### Goal of the exercise
In the entries below, find the line with "Given: Switch to the Freeform ribbon tab" and the line with "1200x630 pixels.". Print those two and everything between them exactly, and nothing else.

### Information given
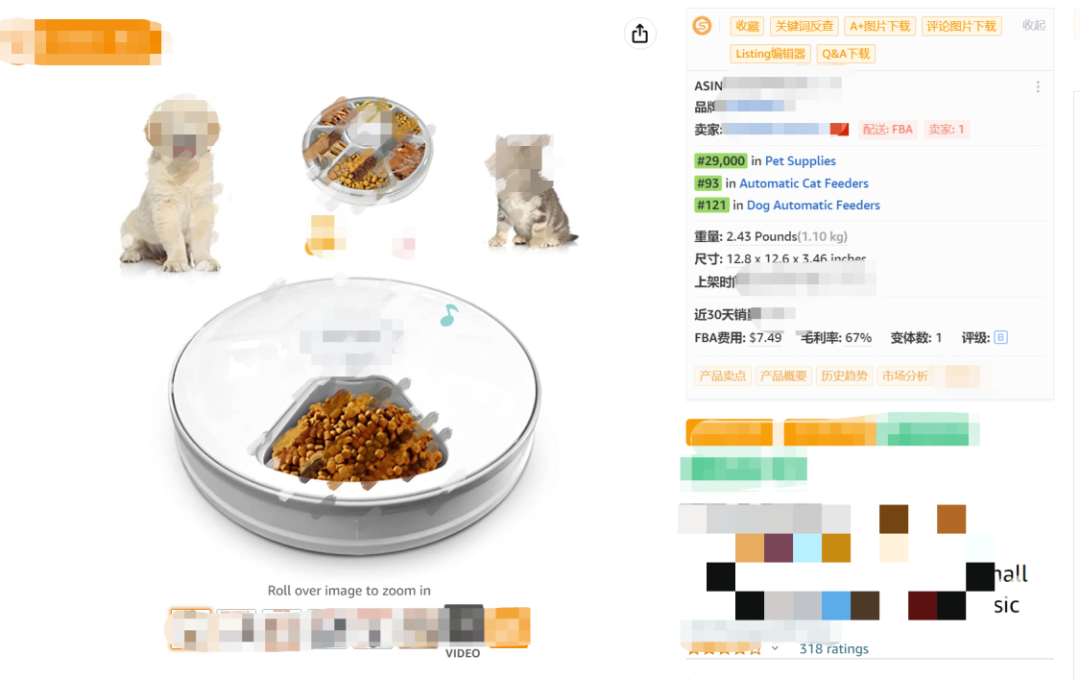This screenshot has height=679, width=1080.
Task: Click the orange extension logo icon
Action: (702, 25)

--

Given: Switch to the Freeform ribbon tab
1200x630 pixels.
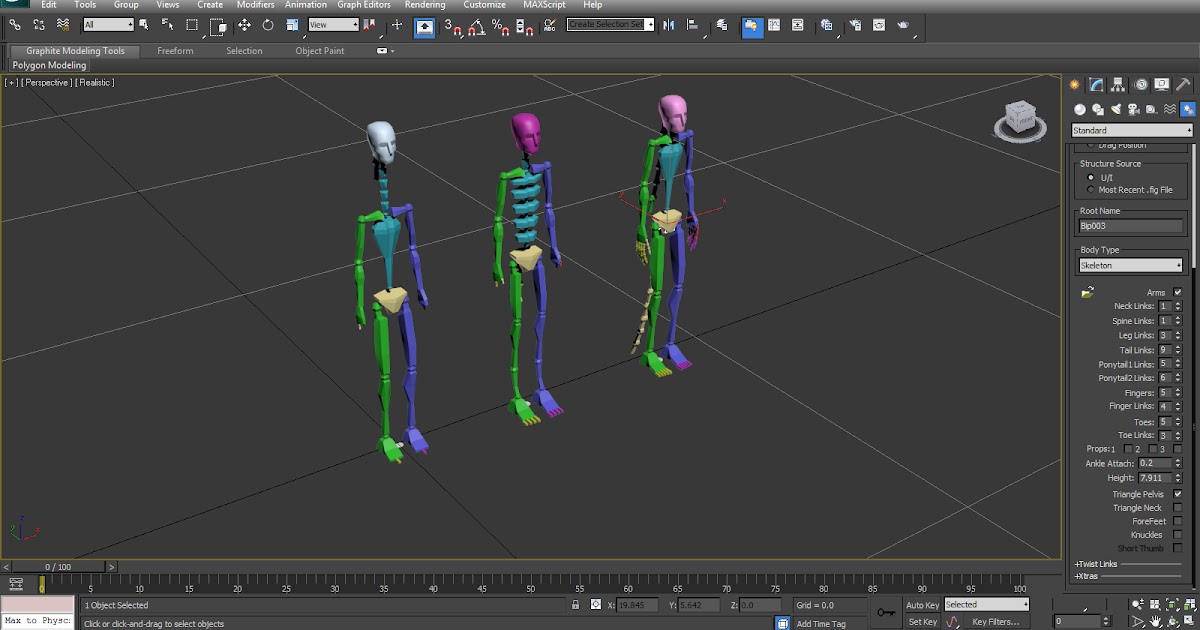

### Expected output
Given: Switch to the Freeform ribbon tab
1200x630 pixels.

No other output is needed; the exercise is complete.